Çünkü enerji tedariki, enerji arz güvenliği yaşamsal bir konu. İşin ekonomik boyutu yanında, siyasetle, diplomasiyle, ulusal güvenlikle ilgili boyutları var. Fabrikaların çalışması, yurttaşların ısınması, ulaşımın sürekliliği, sağlık hizmetleri başta olmak üzere yüzlerce kamusal hizmetin devamlılığı ve daha birçok konu, doğrudan enerjiyle ilgili, enerjiye bağımlı.  

Biliyoruz, Türkiye’nin; petrol ve doğalgazda dışa bağımlılığı yüzde 95’i geçiyor. Bu yapısal bir sorun. Peki, yerli kömür kaynaklarımızı yeterince verimli şekilde kullanabiliyor muyuz? Hayır. Rüzgâr ve güneş başta olmak üzere, yenilenebilir enerji kaynaklarında, atılması gereken adımları hızla atabiliyor muyuz? Hayır. Enerjinin güvenli, hızlı, kesintisiz, ucuz şekilde temin edilmesi için, sözde değil özde ulusal bir enerji politikamız var mı? Hayır. Bırakınız farklı iktidarların, farklı partilerin enerji politikaları arasındaki farkı, aynı partinin değişik dönemlerde izlediği enerji politikaları arasında bile büyük fark var. Gelen bakan, giden bakanı beğenmiyor.  

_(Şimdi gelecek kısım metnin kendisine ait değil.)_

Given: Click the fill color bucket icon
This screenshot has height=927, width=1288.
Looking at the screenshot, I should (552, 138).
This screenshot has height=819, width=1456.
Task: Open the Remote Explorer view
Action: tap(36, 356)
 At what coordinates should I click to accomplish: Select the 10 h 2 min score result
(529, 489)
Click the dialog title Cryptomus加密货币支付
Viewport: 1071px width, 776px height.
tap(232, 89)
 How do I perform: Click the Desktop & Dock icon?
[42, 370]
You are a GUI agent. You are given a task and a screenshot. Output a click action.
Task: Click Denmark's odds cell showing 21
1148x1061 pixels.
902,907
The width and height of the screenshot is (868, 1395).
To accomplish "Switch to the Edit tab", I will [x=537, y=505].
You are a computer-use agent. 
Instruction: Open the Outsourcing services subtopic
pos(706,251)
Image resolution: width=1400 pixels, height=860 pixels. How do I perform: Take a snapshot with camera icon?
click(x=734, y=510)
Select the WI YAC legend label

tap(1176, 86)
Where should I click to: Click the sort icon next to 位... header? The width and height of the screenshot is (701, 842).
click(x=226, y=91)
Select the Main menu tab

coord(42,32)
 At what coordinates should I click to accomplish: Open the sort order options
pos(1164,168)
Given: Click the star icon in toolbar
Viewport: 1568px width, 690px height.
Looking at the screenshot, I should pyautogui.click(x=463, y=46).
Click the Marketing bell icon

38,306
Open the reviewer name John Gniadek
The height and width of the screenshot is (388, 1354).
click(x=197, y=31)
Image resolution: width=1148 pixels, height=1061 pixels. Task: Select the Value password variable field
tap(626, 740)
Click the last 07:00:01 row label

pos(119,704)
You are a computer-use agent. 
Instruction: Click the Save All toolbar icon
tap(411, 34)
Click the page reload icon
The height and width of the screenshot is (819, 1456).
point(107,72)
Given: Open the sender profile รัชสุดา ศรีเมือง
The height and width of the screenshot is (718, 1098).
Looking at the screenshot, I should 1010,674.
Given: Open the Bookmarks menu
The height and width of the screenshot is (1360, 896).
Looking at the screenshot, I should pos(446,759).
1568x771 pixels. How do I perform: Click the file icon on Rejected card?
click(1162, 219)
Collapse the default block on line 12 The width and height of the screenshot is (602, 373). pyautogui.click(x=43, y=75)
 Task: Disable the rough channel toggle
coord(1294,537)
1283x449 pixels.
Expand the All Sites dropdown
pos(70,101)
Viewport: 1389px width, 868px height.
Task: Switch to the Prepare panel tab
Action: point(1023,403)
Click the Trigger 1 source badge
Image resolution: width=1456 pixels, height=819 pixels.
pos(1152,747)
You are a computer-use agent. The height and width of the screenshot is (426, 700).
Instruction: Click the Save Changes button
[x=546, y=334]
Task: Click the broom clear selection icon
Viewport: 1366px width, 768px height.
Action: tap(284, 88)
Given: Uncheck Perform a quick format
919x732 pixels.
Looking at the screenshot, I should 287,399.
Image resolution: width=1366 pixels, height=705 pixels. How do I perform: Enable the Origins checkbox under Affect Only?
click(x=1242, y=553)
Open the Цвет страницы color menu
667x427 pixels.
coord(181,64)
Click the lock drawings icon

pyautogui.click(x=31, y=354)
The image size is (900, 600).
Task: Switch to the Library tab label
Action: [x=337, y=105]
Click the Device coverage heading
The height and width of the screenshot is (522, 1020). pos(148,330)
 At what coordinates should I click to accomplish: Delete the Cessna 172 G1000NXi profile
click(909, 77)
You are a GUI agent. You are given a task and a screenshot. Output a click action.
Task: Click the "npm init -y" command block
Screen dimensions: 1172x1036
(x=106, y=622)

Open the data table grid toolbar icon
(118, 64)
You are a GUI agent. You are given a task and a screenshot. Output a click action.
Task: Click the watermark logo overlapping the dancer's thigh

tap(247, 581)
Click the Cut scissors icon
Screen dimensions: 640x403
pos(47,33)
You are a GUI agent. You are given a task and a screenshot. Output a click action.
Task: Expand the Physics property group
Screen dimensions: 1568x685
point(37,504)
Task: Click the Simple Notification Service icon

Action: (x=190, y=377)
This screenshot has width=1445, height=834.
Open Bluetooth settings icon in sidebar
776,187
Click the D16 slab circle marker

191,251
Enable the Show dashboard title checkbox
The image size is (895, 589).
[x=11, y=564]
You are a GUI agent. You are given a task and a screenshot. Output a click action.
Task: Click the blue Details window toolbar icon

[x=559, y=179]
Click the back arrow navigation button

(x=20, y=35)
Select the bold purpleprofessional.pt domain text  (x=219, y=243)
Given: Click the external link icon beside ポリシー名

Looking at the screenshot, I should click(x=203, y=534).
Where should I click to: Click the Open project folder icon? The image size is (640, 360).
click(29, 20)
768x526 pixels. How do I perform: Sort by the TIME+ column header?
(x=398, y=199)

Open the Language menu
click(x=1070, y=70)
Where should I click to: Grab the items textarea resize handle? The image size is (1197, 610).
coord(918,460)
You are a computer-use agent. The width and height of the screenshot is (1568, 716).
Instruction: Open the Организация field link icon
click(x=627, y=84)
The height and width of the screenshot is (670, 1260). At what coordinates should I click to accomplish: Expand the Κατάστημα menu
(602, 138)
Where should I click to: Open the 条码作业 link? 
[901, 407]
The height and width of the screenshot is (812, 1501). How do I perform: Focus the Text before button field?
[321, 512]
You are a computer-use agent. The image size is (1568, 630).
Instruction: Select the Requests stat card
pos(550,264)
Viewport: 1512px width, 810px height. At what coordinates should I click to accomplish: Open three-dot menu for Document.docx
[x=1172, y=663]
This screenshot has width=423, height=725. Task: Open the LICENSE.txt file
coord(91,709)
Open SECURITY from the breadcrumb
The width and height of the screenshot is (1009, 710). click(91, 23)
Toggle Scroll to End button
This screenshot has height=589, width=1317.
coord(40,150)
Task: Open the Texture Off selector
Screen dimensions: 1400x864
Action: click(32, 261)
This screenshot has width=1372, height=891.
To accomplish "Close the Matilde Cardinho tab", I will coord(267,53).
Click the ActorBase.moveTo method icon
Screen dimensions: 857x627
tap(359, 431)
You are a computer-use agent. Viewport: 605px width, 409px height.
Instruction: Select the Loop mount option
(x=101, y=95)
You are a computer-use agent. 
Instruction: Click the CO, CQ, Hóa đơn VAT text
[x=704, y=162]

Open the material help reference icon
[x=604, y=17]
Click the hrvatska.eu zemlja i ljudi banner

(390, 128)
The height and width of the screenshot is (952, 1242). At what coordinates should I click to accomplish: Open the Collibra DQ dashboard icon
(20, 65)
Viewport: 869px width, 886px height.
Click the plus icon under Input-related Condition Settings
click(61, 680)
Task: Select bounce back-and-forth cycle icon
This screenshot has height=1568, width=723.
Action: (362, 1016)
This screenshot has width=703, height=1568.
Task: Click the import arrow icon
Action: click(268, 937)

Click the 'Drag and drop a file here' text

ENERJİDE BAĞIMLILIK NELERE YOL AÇAR?  

Türkiye; doğalgazda büyük ölçüde Rusya’ya bağımlı. Mersin Akkuyu’da yapımı süren ilk nükleer santral, Rusların imzasını taşıyor. Rusya, petrol tedarikçilerimiz arasında da ilk beş içinde. Yani, Rusya; Türkiye’nin enerji politikalarında etkili. Kaldı ki enerji sektörü; politik sorunlardan, ekonomik buhranlardan, jeopolitik gerilimlerden, diplomatik gerginliklerden hemen, doğrudan, kolay etkileniyor. Örneğin küresel ekonomik bunalım yaşanınca, Ortadoğu’da tansiyon yükselince, salgın hastalık dünyayı sarınca, enerji sektöründe hemen yansımaları oluyor. Türkiye’nin çevresindeki sorunlar, sıcak çatışmalar, iç savaşlar, hemen enerji tedarikine, enerji fiyatlarına yansıyor.  

O nedenle enerjide dışa bağımlı olan her devlet hem enerji cinsi hem de tedarikçi ülke açısından çeşitliliği gözetmek zorunda. Zira tek bir enerji kaynağına (örneğin sadece petrol, sadece doğalgaz) veya tek bir tedarikçi ülkeye bağımlılık; ekonomide, üretimde, dış politikada, ulusal güvenlikte bağımlılık ve risk demek. O nedenle yerli veya ithal tüm kaynakları verimli şekilde kullanmak, tüm seçenekleri devreye sokmak, çeşitliliği gözetmek, yerli ve yenilenebilir kaynakları öncelemek, enerji dağıtımında kayıp - kaçak oranını en aza indirmek, mümkünse sıfırlamak, enerji kullanımında halkta tasarruf bilincini geliştirmek, hidroelektrik santralı (HES) inadından vazgeçmek zorunlu.  

Kısacası, enerji tedarikinde yaşadığımız sorun, kamuculuk ve planlamanın, her alanda ne kadar yaşamsal olduğunu bir kez daha gösteriyor. Gereken dersi almamak ise Türkiye’ye çok ağır bedel ödetiyor.